▶ ASSIGNMENT
The required output is every line from the one containing "Given: Open the" through the last line of the listing below, copied exactly, pictures excluded.

▶ RECORDS FOR PROCESSING

+--

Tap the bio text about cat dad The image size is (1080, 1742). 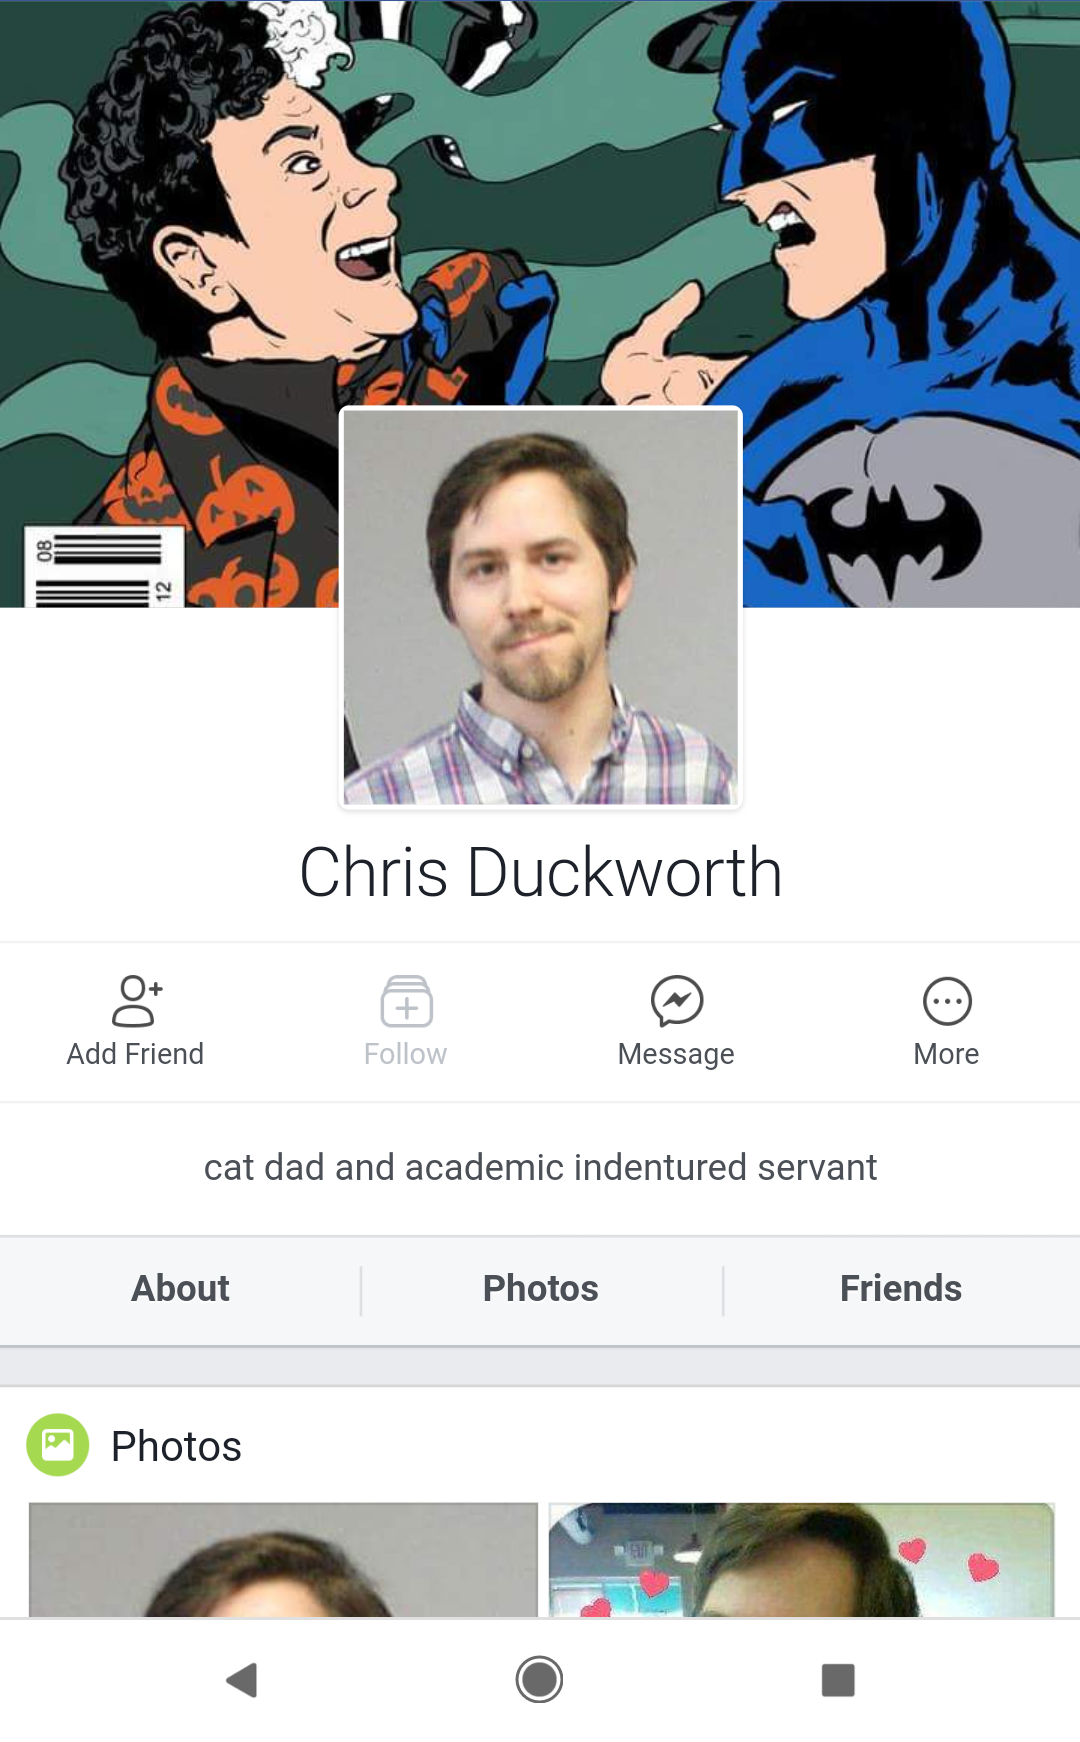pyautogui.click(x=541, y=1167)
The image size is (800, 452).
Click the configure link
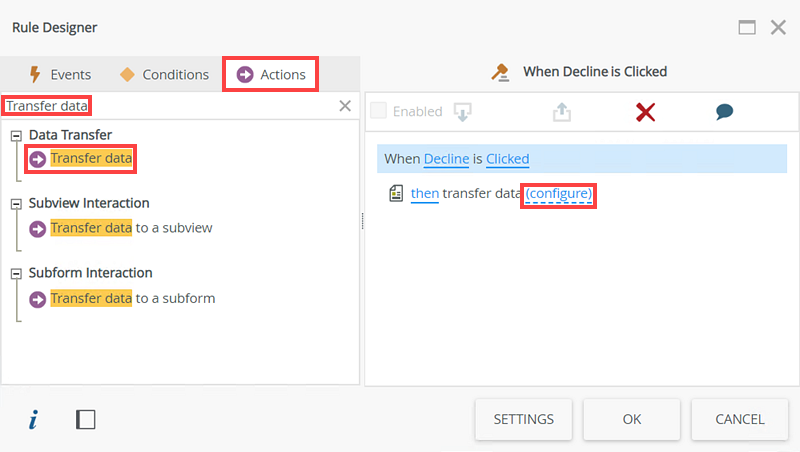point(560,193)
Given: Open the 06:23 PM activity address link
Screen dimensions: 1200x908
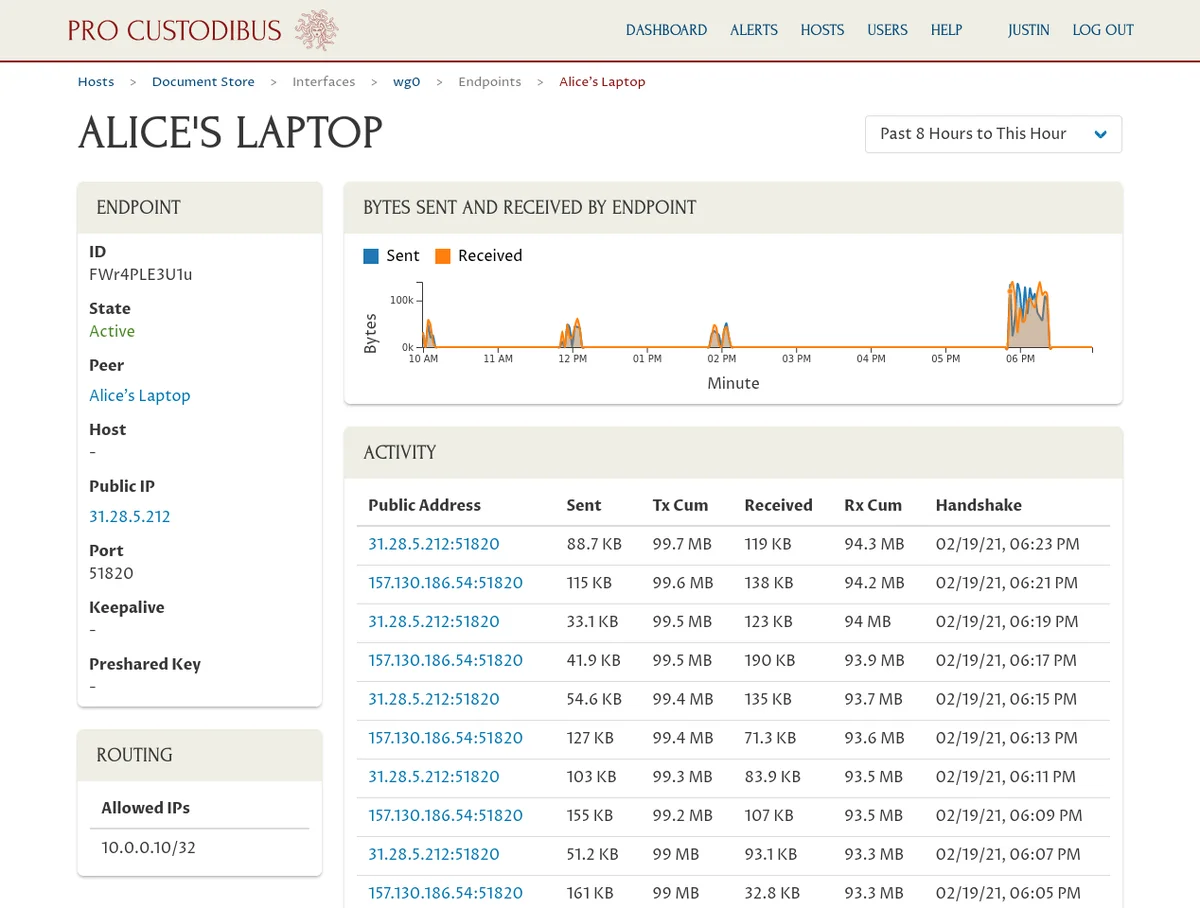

+--

▶ OUTPUT BELOW
Given: Open the 06:23 PM activity address link
Screen dimensions: 1200x908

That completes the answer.